CS3: Île-de-France Public Transit

  • LATERAL: for each route, find the next reachable stop with a LATERAL (SELECT ... LIMIT 1). Reads naturally as “what comes after Bagneux on this line”.
  • Window functions: ROW_NUMBER() OVER (PARTITION BY trip_id ORDER BY stop_sequence) to enumerate Bagneux’s position along each trip.

CS4: Government Ministers

  • Add a step that calls get_valid_time directly on a single row. Currently only the higher-level union_tstzintervals, timeslice, timetravel, and history are exercised.
  • Demonstrate UPDATE explicitly: replace the DELETE + INSERT pair in Step 6 with an UPDATE holds SET ..., then undo it. UPDATE is documented but not shown in any case study.

CS5: Wildlife Photo Archive

  • Add 'independent' to Step 4 (before the repair_key step): the naive conjunctive query is independent-shaped, so the explicit method call succeeds and produces the instructive wrong answer that motivates Step 5.
  • INSERT ... SELECT with provenance propagation: materialise a confident_detections provenance-tracked table from a high-confidence filter, showing that inserted rows inherit source provenance rather than fresh tokens.

CS6: Upcoming features (new case study, blocked on implementation)

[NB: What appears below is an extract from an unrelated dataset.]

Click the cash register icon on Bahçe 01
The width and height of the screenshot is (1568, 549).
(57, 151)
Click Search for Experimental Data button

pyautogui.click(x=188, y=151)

A new case study to be written once the corresponding ProvSQL features land. Targets:

  • UDFs: provenance propagation through user-defined functions.
  • Joining on an aggregate value: each row joined with the per-group aggregate it belongs to, provenance correctly tracked through the aggregate.
  • choose for UDF uncertainty: when a UDF returns one of several candidate outputs, choose models the alternatives as mutually exclusive in the provenance circuit (analogous to repair_key’s role in CS5, but for derived rather than ingested data).

Priorities

  1. Quick wins on existing case studies : the single-bullet additions to CS1 and CS3, and the small CS5 additions, can land independently and immediately close coverage gaps in feature-coverage.md.
  2. Larger CS2 / CS4 extensions : CS2 grows by five bullets and CS4 adds a UPDATE / undo round-trip. These are the biggest single-CS coverage wins.
  3. CS6 : blocked on the upstream features (UDFs, aggregate joins, choose) landing in ProvSQL; revisit when those ship.